So what are the best ways to connect with serious people who would want someone with my profile and skill set, please and thank you!?
I should add that Toronto would be the target, although I live North of the City and could also work up here.


----------



## bw66 (Dec 17, 2009)

Network, network, network.

It's never about what you know, it's about who you know. Get out to the local jams and introduce yourself. If you sing as well, get out to the local open mics and introduce yourself. Go to the gigs that you would eventually like to play and introduce yourself to the band (and the venue staff if you would like to play there). After a bit, you'll figure out who the serious (and personable) people are and they'll figure out who you are.


----------



## Guncho (Jun 16, 2015)

I would imagine these days there must be some good ways to put up a Musician Available type ad online as well. I don't know where though. I stopped playing in bands almost twenty years ago.


----------



## Granny Gremlin (Jun 3, 2016)

Craigslist (srsly), poster board at the local L&M / venue where the music you like is played etc. There's a few musicians seeking musicians online services (web boards like this one) that I have never used that seem to have large memberships. Your social media accounts.... and the good old fashioned way as mentioned.

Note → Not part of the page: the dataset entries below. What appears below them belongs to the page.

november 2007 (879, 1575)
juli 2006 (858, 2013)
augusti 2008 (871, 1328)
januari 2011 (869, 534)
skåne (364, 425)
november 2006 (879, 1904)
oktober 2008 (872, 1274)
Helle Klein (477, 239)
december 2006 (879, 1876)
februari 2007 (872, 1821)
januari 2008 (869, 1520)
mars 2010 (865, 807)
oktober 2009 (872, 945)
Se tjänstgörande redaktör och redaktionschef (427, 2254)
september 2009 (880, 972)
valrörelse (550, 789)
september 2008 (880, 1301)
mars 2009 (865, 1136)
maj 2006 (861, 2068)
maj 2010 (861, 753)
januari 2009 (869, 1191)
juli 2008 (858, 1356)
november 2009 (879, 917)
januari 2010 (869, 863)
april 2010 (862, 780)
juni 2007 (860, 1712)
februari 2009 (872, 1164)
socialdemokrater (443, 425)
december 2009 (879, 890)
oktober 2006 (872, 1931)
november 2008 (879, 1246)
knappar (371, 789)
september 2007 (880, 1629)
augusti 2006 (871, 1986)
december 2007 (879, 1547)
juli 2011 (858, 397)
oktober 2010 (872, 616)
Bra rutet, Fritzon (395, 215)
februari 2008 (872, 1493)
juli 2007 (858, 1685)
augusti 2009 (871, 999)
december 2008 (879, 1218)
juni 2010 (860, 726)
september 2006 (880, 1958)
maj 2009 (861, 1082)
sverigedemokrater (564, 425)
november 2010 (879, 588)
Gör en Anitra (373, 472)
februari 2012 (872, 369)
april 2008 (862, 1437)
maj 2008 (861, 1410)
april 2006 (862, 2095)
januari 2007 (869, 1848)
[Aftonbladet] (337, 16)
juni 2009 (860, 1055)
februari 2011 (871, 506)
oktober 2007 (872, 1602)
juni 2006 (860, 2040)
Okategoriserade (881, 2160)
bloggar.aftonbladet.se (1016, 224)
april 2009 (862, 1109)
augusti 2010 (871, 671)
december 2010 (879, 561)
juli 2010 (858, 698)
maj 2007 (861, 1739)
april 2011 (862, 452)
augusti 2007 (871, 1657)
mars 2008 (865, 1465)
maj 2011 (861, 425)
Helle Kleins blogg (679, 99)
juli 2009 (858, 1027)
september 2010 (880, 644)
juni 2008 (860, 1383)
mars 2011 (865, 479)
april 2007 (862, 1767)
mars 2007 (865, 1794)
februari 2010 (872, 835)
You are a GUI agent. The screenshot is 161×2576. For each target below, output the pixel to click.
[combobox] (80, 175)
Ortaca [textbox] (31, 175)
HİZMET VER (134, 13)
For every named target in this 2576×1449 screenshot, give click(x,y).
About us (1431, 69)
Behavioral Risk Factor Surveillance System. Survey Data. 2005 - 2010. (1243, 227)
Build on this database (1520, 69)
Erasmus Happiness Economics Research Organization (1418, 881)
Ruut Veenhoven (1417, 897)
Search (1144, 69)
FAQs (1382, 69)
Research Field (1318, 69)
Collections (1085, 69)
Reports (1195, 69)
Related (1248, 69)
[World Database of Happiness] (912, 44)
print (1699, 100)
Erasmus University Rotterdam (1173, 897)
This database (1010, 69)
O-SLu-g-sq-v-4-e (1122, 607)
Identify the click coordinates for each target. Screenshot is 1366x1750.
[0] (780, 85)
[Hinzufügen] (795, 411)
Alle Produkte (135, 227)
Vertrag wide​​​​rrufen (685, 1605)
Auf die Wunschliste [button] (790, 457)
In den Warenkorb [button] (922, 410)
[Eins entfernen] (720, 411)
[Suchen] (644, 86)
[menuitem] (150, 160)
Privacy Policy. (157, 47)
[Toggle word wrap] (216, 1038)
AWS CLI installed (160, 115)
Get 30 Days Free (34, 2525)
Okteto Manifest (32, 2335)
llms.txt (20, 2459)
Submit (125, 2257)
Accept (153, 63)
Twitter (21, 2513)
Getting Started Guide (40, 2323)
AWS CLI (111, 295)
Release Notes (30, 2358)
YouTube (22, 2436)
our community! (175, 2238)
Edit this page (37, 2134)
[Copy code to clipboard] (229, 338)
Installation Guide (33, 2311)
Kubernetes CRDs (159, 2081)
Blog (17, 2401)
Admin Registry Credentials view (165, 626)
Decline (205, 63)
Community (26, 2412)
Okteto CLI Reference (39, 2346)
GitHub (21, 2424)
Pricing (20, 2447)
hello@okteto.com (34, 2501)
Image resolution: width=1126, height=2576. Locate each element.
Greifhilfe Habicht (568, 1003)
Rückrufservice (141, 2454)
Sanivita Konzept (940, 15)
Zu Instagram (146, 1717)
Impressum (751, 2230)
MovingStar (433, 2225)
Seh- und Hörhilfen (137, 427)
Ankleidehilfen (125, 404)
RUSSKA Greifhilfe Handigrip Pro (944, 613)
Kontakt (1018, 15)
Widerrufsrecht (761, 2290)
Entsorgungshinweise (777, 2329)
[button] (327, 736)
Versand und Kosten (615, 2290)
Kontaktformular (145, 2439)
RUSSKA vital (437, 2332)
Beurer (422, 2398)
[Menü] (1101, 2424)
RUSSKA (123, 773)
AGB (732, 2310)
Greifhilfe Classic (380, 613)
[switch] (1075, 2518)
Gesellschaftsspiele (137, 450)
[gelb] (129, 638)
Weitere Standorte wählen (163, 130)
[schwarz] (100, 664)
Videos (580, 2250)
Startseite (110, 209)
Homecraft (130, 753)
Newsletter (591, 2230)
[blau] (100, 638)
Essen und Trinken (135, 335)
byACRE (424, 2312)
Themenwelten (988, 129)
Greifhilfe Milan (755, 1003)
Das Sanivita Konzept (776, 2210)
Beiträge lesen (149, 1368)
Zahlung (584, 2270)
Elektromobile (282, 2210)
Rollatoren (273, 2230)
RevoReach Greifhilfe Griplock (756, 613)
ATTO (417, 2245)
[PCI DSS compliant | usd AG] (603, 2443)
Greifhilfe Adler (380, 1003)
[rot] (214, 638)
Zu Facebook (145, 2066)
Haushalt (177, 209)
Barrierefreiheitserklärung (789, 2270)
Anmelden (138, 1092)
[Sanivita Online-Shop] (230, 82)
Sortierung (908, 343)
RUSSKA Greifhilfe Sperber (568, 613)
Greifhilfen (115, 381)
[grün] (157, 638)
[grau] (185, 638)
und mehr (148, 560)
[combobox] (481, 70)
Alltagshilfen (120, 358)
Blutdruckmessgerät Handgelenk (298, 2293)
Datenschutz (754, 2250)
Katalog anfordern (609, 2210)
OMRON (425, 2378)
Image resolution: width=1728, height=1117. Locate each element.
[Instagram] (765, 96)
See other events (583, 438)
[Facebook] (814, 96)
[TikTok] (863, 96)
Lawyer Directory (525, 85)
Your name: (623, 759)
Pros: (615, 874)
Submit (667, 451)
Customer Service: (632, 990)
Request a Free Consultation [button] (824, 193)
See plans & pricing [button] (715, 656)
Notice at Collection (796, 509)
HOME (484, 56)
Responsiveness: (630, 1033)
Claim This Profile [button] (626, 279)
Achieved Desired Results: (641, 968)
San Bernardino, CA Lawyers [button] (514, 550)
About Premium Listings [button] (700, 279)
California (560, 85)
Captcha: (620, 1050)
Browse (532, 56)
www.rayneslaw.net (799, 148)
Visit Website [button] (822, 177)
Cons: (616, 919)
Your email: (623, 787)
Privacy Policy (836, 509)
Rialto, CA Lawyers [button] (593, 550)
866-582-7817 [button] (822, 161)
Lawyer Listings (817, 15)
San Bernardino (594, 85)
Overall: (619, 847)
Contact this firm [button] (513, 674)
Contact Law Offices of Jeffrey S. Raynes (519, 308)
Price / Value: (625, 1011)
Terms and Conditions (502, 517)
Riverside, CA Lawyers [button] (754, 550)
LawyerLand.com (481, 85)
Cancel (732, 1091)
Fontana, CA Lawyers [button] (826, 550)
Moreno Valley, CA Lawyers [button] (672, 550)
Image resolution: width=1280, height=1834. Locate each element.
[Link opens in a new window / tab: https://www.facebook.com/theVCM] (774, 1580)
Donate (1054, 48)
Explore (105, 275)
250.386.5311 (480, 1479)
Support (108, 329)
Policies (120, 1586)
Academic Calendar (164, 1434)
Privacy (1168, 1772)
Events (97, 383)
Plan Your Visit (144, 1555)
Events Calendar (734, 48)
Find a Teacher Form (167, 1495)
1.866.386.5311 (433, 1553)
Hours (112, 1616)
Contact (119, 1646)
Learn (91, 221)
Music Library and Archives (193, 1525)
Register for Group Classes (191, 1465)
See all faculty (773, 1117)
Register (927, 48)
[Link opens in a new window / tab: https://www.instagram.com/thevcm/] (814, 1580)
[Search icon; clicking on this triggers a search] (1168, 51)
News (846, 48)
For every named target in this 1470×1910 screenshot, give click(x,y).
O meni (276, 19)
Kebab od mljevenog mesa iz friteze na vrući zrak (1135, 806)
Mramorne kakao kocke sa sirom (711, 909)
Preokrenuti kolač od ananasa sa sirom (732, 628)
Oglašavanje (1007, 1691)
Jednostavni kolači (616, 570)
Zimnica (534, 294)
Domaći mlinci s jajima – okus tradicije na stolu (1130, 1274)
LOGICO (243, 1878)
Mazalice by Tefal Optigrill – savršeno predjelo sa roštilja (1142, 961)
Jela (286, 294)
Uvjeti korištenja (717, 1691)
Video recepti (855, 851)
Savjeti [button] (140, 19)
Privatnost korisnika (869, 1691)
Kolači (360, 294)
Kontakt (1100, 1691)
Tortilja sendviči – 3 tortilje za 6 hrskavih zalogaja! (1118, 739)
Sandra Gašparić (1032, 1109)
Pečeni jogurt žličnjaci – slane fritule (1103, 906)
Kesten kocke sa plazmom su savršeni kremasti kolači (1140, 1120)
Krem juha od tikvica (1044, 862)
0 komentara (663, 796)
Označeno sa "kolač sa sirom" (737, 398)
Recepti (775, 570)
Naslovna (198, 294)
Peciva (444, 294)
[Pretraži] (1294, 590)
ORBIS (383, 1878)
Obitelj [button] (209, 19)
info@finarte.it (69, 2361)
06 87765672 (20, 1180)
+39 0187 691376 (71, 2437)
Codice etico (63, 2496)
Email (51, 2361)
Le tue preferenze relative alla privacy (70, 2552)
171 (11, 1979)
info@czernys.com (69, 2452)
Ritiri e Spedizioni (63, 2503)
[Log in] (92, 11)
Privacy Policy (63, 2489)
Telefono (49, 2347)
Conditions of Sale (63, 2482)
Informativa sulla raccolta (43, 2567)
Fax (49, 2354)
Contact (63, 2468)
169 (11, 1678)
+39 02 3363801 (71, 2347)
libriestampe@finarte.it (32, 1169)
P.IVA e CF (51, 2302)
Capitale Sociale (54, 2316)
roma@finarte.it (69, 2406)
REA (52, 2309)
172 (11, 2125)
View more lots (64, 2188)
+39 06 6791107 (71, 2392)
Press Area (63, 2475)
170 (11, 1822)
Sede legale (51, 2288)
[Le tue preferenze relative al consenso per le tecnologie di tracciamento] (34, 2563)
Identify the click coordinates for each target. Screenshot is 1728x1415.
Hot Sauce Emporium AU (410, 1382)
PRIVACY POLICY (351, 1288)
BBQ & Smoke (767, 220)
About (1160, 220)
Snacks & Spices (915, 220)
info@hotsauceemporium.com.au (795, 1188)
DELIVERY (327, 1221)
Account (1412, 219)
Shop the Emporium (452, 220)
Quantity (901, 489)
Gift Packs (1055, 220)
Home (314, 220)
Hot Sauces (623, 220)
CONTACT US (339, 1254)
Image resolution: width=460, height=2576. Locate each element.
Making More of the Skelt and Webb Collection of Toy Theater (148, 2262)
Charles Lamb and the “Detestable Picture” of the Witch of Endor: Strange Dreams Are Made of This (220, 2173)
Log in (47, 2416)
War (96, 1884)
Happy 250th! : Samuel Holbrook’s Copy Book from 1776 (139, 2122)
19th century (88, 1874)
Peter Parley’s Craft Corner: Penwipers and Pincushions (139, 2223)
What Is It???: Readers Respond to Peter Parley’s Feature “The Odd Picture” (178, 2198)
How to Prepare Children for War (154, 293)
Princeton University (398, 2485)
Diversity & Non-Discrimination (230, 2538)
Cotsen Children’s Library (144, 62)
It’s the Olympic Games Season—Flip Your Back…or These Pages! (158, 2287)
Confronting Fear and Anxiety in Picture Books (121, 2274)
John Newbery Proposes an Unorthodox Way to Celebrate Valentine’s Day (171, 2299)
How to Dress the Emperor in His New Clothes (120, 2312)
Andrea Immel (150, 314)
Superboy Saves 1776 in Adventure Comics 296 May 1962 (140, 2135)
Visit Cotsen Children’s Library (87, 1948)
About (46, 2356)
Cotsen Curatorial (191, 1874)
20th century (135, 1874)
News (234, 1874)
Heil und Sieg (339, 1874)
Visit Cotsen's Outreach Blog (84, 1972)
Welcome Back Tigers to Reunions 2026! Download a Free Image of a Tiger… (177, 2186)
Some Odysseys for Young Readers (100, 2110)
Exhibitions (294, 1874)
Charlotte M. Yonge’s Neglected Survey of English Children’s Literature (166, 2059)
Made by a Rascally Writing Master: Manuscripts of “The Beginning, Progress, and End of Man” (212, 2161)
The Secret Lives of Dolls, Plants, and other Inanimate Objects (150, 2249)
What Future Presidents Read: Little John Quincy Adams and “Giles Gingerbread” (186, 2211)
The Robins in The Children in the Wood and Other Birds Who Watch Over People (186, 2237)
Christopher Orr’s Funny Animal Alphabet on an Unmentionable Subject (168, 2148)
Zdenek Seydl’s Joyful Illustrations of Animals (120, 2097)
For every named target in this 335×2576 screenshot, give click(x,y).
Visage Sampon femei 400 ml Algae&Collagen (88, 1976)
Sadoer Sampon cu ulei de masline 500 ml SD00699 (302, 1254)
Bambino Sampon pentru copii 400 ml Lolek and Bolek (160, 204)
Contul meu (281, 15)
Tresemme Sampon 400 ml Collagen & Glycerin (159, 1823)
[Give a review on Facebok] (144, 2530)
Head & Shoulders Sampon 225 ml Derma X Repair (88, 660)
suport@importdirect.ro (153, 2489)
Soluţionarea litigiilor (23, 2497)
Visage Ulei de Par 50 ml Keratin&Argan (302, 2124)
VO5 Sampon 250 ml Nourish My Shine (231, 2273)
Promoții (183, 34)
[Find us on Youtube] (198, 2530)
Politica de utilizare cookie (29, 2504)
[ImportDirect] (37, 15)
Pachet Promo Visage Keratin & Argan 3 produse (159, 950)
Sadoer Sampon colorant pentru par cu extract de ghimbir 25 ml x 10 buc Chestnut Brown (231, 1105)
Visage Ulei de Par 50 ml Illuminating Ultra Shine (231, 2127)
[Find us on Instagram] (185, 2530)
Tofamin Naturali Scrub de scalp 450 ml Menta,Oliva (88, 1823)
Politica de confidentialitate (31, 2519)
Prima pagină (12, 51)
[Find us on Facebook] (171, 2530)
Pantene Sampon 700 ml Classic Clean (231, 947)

No one thing; pump it out there a any and every way you can.


----------



## DaddyDog (Apr 21, 2017)

The locations around the GTHA for Rehearsal Factory have a bulletin board for this. I don't know if it actually works. But I'd trust it more than an ad in Kijiji or Craigslist.


----------



## Chitmo (Sep 2, 2013)

I vote bench ad!


----------



## laristotle (Aug 29, 2019)

bluehugh2 said:


> I should add that Toronto would be the target, although I live North of the City and could also work up here.


Place an ad in kijiji. community/musicians
You can search by distance too.


----------



## Budda (May 29, 2007)

Tell everyone you know, all the time. Everyone knows someone who plays. Patience is key!

Edit: do this as part of networking at shows and open mics.


----------



## Chito (Feb 17, 2006)

I've been using this website to find members of my band. Bandmix is were I got my present drummer and singer for my 6-piece band. I have a paid account coz I used it a lot before. But try it first and see if you can make any connections with it. I know a lot of guys who are in it.

Canadian Musicians Wanted - Canada Find Local Musicians Classifieds and Bands Online : BandMix.ca


----------



## knight_yyz (Mar 14, 2015)

I'm pretty sure android and iPhone have apps as well.


----------



## Cardamonfrost (Dec 12, 2018)

When stuff opens again, I would go to the Foxx Lounge and HotDoggery on Dunlop on open mic night. There are a lot people singing about unicorns and stuff, but there are also lots of guys/gals that have been in serious bands at one point and are looking for something more.

If you think about it, Barrie as over 150k people, and only one spot where they gather for pressure free performing. Good networking opportunities.
C


----------



## torndownunit (May 14, 2006)

Cardamonfrost said:


> When stuff opens again, I would go to the Foxx Lounge and HotDoggery on Dunlop on open mic night. There are a lot people singing about unicorns and stuff, but there are also lots of guys/gals that have been in serious bands at one point and are looking for something more.
> 
> If you think about it, Barrie as over 150k people, and only one spot where they gather for pressure free performing. Good networking opportunities.
> C



Foxx Lounge shut down likely for good as far as I know. It was on their social media.

Edit pretty sure this is the post I saw.


----------



## Doug Gifford (Jun 8, 2019)

I've placed a couple of Kijiji ads and responded to a few and none have really worked out FWIW. My current band: the guitar player I saw backing up someone at a benefit and I asked him to sit in at a gig and the drummer has heard me over the years and wanted to play with me. So… all person-to-person networking.

Having an existing gig to offer, with pay, is very handy.


----------



## Cardamonfrost (Dec 12, 2018)

torndownunit said:


> Foxx Lounge shut down likely for good as far as I know. It was on their social media.
> 
> Edit pretty sure this is the post I saw.
> 
> View attachment 309956


Awww. That's too bad. They really supported local music. Perplexcity has an open mic night, but it's not even close. Sad sad sad.
C


----------



## torndownunit (May 14, 2006)

Cardamonfrost said:


> Awww. That's too bad. They really supported local music. Perplexcity has an open mic night, but it's not even close. Sad sad sad.
> C


I am in Orangeville, but if a band I liked was playing Toronto/Brampton etc. or playing the Foxx, I would pick the drive to the Foxx every time. I loved the place and loved the vibe. It's definitely a loss.


----------